1-ый молодой человек: Теперь признайся, что ты в ней нашел?
Мадемуазель Ергольская, не так ли?
2-ой молодой человек: Ну, как… Она красива и умна…
Поет, рисует, пишет… и читает…
1-ый молодой человек: Увы! Хоть ты мне друг, но ты осел.
2-ой молодой человек: Но-но! Я попрошу без оскорблений!
1-ый молодой человек: Каких? Мой бог, я правду лишь сказал…
2-ой молодой человек: Я требую разумных объяснений!
1-ый молодой человек: Ну, хорошо. По пунктам разложу.
Пункт номер первый. Ты сказал - красива.
К чему тебе красавица-жена?
Поверь мне, с ней хлопот не оберешься!
Пожалуй, еще станешь ревновать,
Отваживать от дома кавалеров,
Следить, наушничать, дуэли затевать…
И все равно останешься с рогами!
Пункт номер два. Ты утверждал - умна.
На это только разведешь руками.
Скажи, мой друг, тебе нужна жена
Или учитель, академик в юбке?
Она тебе по двадцать раз на дню
Припомнит Аристотеля с Платоном,
А ты на это будешь отвечать,
Чтоб дать понять, что ты растешь духовно.
К тому же умная раскусит в пять минут
Все твои слабости, твои привычки,
А после примется дрессировать,
Умело сочетая кнут и пряник.
Пункт три. Рисует. Кто ж не рисовал?
А толку что? Зачем жена-художник?
Быть может, намалюет твой портрет…
Но ассигнацию - увы - не нарисует…
Теперь - поет. Представь - и день и ночь.
С меня в театре этого хватает.
Надрыв романсов, визги ариоз,
Рулады, трели, прочие увертки.
Что там еще осталось? Чтенье книг?
Ну, тут и комментарии излишни.
Мы все читаем - толку вот на грош…
Наверное, не то мы ищем в книгах.
А пишет… Что ж, и за тобой грешок
Такой имеется…
2-ой молодой человек: Ну ладно, хватит.
Согласен я. Теперь ты сам скажи,
Какую выбрал бы себе в невесты.
1-ый молодой человек: Да что тут думать! Вон стоит вдова.
2-ой молодой человек: Мордвинова? Ты, друг мой, не ошибся?
1-ый молодой человек: Я ошибаться в этом не привык.
2-ой молодой человек: Она рябая и… не молодая!
1-ый молодой человек: О том и речь! Прекрасный экземпляр!
Умом не блещет, изменять не будет…
Ей муж оставил целый миллион.
2-ой молодой человек: Да что ты говоришь!
1-ый молодой человек: Все это знают.
А кое-кто уже на мушку взял.
2-ой молодой человек: Как ее звать? Пульхерия Петровна?
Ты знаешь, а она не очень и стара.
Хоть и рябая, но совсем немного…
1-ый молодой человек: О том и речь веду! Ну, что - вперед?
2-ой молодой человек: А как же ты?
1-ый молодой человек: Наметил я другую.
Зарудину.
2-ой молодой человек: Мой бог! Она ж крива!
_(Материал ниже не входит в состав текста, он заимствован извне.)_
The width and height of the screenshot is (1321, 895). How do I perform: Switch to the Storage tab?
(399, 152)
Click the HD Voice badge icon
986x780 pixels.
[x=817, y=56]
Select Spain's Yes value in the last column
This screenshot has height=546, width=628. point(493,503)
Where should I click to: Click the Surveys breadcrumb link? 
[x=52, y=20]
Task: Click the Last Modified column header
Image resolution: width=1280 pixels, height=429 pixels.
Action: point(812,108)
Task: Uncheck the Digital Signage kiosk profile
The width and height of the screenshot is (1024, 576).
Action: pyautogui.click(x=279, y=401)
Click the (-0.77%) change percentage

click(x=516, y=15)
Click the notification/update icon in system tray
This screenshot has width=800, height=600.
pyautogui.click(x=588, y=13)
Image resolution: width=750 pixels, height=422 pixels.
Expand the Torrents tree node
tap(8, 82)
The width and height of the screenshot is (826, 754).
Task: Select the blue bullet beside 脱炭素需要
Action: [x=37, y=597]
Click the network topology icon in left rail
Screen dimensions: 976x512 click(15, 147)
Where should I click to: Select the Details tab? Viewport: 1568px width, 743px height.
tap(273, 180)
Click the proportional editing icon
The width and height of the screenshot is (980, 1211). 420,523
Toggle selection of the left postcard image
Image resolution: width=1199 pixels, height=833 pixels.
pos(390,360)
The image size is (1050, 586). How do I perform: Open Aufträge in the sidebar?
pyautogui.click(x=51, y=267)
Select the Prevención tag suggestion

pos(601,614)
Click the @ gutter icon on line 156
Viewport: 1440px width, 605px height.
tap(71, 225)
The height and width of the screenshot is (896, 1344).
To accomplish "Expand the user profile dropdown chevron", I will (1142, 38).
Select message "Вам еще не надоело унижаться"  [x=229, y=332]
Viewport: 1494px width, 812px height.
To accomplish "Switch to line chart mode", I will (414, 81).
А на щеке большая бородавка,
К тому же вся в коротких волосках…
1-ый молодой человек: Зато имущества на три мильона.
Ну, ладно, хватит слов, пора идти.
А то уже там хлыщ какой-то вьется.
2-ой молодой человек: А мне к Мордвиновой?
1-ый молодой человек: Да, не тяни.
Ведь свято место пусто не бывает.
Свои стихи прочти… Зануда-муж
Ее держал, по слухам, в черном теле.
О чувствах говори… «Лямур-тужур»…
И рифмами ее… Хоть здесь сгодятся.
2-ой молодой человек: Тогда приступим. Лишь зайдем в буфет:
Для храбрости «Мадеры» надо выпить,
А может, и покрепче что-нибудь…
(Уходят. Появляются Оленин и Зотов).
Оленин: Признайся, Зотов, ты знаком с блондинкой?
Зотов: С красивой? Да, наверняка знаком.
Оленин: Я не шучу. Вон с той, в бордовом платье.
Зотов: Что ж, и в бордовом многих я знавал…
Оленин: Ну, что за человек! Ответь нормально!
Зотов: Да ни за что! А ну их, этих баб…
Шампанское здесь, право же, дрянное…
А может, ром сгодится иль портвейн?
Оленин: И все-таки, как имя той блондинки?
Такой фигуры я, брат, не видал!
Какая шея, плечи…
Зотов: Остальное
Доскажешь по пути. Пошли в буфет.
А я тебе в ответ о белошвейке
Пикантный анекдотец расскажу…
Оленин: Какой ты, Зотов, все же приземленный!
В тебе души полету ни на грош!
Зотов: Куда лететь-то?.. Кстати, о полетах!
Куда запропастился граф Толстой?
Нет ничего о нашем пилигриме?
Оленин: Нет, не слыхал. Похоже, сгинул он
В снегах Сибири или на Камчатке
Иль где-нибудь еще… А, право, жаль!
Зотов: Да, соглашусь. Он был большой любитель
Напитков, белошвеек и игры…
Да, кстати, друг, а в карты здесь играют?
Оленин: Нет, здесь сегодня правит Крузенштерн
И те, кто с ним объехал вокруг света.
Их знают, ждут, в их честь гремит салют
И… нет игры, лишь здравицы и тосты.
Зотов: Да, видел Крузенштерна? Прямо слон!
Такой же неуклюжий и надутый…
Оленин: Куда там! Именинник! А Толстой
На острове остался с дикарями.
Зотов: А может, Крузенштерна проучить?
Оленин: Как проучить?
Зотов: Давай устроим шутку,
Какую мог проделать сам Толстой…
Я бы такую предложил… О, Боже!
Сгинь, сатана! Изыди! Свят-свят-свят!
Я пил совсем чуть-чуть, да вот, похоже,
И мой черед настал ловить чертей…
(Входит Толстой, куря алеутскую трубку. Оленин и Зотов стоят, вытаращив глаза).
Оленин: Раскаиваюсь, в призраков не верил…
Зотов: Скажи, ты видишь то же, что и я?
Оленин: Не знаю… Может быть… А что ты видишь?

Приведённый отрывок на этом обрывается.